Are there any recipe(s) that use(s) UNPEELED (but shucked) fava bean?
In particular any recipe(s) that would still taste good after freezing.  We 
would like to cook them and freeze them.

Thank in advance for any tip.

Sheng-Chieh


----------



## Barbara L (May 2, 2007)

Have you tried doing a search?  You might find some recipes that way.  If I find anything I will let you know.

 Barbara


----------



## Italian guy (May 2, 2007)

Try this recipe

*springtime soup*

1 lb of green onions
4 lb of unpeeled fava beans
10 fresh artichoke hearts
1/2 lb of Bacon
2 lb of white potatoes
4 lb fresh green peas
2 cloves of garlic
1 cup of E.V.O.O. 
2 cups of beef broth
2 tbs of chopped flat-leaf parsley
1/2 cup of coarse sea salt
fine salt and fresh ground black pepper as needed for tasting

put in a large fry pan the green onion fine sliced, large diced potatoes and medium diced bacon and the  E.V.O.O. and cook for about 10 minutes, add the cleaned fava beans, peas, artichokes hearts, diced potatoes, parsley, fine sliced garlic and the diced bacon, cook for 10 minutes than add the broth cover and simmering for about one hour at low heat. Seasonig with salt and pepper, let cool down and frozen in portions.
when you will thaw out the springtime soup, remember before serving to add 1 tbs of E.V.O.O. plus 1 tbs of grated Parmesan cheese

let me know your comments


----------



## ChefJune (May 2, 2007)

I tried that once... cooking them without peeling...  not too much fun, getting the skins in your teeth!


----------



## Italian guy (May 2, 2007)

chefJune 
this happen when the fava beans are too old, in Italy we eat raw fava beans and the peel it's melting in your mouth


----------



## ChefJune (May 3, 2007)

no, Italian, they were just picked.  I got them at the greenmarket. couldn't have been more than 2 days old.


----------



## shengchieh (May 4, 2007)

Thank you for replying.

Barbara, I have searched all over the place.  The problem is I only find recipes
with the fava bean peeled.  I even googled for

unpeeled fava bean recipe

and got nowhere.

Italian guy, thank for the recipe.  We'll let you know after we test it.

Italian guy & ChefJune, our fava bean are mostly tender and some of us do
eat the skin.

As of now, we only pan fry the fava bean with some spices (not sure what
my Mom uses).

Sheng-Chieh


----------



## Tartine (May 4, 2007)

I've successfully made this recipe: Green Risotto with Fava Beans - Allrecipes without shelling the favas.
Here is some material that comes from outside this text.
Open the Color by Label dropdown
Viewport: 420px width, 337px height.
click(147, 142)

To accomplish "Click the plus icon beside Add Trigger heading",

I only shelled those used for decoration. (I took the picture you see on the recipe page ). Try addind bacon or pancetta bits for an extra twist! But I'm afraid it won't freeze well...


----------



## shengchieh (May 5, 2007)

Tartine, unfortunately we need to freeze some of the fava bean.  I.e., fava bean
happy + quarantine.  But thank for the recipe.  We may try it anyway.

Sheng-Chieh


----------